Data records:

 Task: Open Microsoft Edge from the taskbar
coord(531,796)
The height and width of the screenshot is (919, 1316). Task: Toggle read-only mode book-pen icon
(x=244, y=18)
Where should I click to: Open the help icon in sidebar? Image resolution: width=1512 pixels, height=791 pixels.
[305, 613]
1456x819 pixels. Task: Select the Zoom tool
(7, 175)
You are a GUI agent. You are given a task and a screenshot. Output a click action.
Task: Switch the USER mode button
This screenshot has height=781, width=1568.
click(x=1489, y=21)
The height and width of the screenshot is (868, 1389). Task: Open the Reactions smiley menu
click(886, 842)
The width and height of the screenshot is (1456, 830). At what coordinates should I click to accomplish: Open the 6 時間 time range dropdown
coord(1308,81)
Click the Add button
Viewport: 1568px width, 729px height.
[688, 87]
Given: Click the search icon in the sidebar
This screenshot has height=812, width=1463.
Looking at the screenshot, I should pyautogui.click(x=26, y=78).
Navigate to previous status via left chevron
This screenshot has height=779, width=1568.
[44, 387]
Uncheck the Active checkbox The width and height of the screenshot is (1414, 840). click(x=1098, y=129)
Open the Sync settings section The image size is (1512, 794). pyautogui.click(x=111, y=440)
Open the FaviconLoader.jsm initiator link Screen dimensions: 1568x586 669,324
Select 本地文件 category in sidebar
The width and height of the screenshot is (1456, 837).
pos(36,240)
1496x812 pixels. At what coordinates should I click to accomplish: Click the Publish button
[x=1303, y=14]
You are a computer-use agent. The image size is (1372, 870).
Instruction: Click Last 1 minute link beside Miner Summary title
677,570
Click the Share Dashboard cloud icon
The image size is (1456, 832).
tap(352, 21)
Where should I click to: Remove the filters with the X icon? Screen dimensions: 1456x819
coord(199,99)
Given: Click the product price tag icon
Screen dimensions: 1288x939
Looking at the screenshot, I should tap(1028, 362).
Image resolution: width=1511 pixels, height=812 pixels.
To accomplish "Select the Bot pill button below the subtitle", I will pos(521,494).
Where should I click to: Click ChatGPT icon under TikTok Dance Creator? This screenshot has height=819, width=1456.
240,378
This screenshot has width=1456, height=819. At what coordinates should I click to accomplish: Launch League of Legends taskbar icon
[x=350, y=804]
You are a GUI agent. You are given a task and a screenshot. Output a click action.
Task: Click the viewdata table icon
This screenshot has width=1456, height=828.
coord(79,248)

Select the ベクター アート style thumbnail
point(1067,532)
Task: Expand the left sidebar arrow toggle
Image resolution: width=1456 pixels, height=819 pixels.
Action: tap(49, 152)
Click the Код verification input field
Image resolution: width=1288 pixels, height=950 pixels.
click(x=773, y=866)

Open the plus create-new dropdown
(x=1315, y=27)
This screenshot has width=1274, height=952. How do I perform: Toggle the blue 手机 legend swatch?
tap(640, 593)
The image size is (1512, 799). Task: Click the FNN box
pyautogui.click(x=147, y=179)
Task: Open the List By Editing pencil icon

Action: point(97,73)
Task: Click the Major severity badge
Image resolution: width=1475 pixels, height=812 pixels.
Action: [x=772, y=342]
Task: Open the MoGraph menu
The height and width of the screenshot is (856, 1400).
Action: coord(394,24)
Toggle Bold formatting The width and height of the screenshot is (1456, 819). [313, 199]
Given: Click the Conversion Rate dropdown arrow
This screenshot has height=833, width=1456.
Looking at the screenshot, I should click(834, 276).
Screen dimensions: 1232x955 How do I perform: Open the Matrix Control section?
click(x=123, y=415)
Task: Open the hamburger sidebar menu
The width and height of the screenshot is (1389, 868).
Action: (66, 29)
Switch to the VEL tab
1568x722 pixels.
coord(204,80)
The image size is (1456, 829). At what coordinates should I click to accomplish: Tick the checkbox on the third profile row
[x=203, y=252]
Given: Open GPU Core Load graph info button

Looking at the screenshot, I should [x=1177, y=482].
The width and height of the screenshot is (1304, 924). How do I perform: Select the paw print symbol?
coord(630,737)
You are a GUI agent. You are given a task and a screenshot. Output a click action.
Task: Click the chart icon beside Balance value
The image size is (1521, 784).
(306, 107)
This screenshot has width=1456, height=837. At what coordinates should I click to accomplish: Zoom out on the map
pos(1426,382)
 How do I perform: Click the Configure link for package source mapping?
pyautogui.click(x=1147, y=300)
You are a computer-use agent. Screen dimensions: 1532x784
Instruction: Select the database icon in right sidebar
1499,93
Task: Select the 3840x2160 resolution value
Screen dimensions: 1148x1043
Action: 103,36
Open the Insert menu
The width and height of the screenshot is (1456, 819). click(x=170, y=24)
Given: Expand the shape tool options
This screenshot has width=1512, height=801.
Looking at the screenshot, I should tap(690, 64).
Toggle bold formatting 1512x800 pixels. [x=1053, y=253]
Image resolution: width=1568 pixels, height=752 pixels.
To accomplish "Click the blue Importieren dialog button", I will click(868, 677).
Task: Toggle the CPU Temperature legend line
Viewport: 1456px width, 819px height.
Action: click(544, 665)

▸ **How to complete this task**
For each line above that holds the string "computer", provide a copy of that line.

▸ **Your solution**
You are a computer-use agent. The image size is (1372, 870).
You are a computer-use agent. Screen dimensions: 1532x784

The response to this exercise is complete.